The youngest child in a Chinese family that has emigrated to Guatemala, Carling brings us into her home, which is also her parents' store in "Mama & Papa Have a Store." Her reminiscences give insights into Chinese, Spanish and Guatemalan cultures. Done in watercolor and gouache, the illustrations gently explode with bright colors - plants, food, drink, fabric and landscape.
Born in Guatemala, Carling now lives in Westchester County, N.Y. She is art director for a New York Children's book publisher. "Mama & Papa Have a Store," the recipient of the 1998 Americas Award for outstanding presentations of Latino information within a picture story is the first book Carling has written and illustrated. Two Author Award Honor Books were named: "From the Bellybutton of the Moon and Other Summer Poems/Del Ombligo de la Luna y Otros Poemas de Verano" by Francisco X. Alarcón, illustrated by Maya Christina González, published by Child-ren's Book Press; and "Laughing Out Loud, I Fly: Poems in English and Spanish" by Juan Felipe Herrera, illustrated by Karen Barbour, published by Harper Collins.
Brimming with sights, sounds and memories, "From the Bellybutton of the Moon and Other Summer Poems," is a bilingual collection of summertime poetry that celebrates the author's vacations with relatives in Mexico.
Alarcón, who lives and teaches in Davis, Calif., is an award-winning poet and educator.
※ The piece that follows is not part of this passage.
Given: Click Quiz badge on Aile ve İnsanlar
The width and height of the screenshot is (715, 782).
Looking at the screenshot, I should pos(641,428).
He is the author of eight collections of poetry. Alarcón's first book of poetry for children, "Laughing Tomatoes and Other Spring Poems" received the National Parenting Publication's Gold Award and a Pura Belpré Honor Award. "From the Bellybutton of the Moon and Other Summer Poems" is on the 1998 Américas Commended List.
Herrera's poems in "Laughing Out Loud, I Fly" create a bicultural experience full of flavors and intense feelings that carries readers into a rhythm of laughter. According to Bonitch, the text has rich poetic language and the images are full of vivid concepts with playful, but serious, poems.
Herrera is an actor, musician and professor at California State University at Fresno. He has degrees in social anthropology from Stanford University and the University of California at Los Angeles.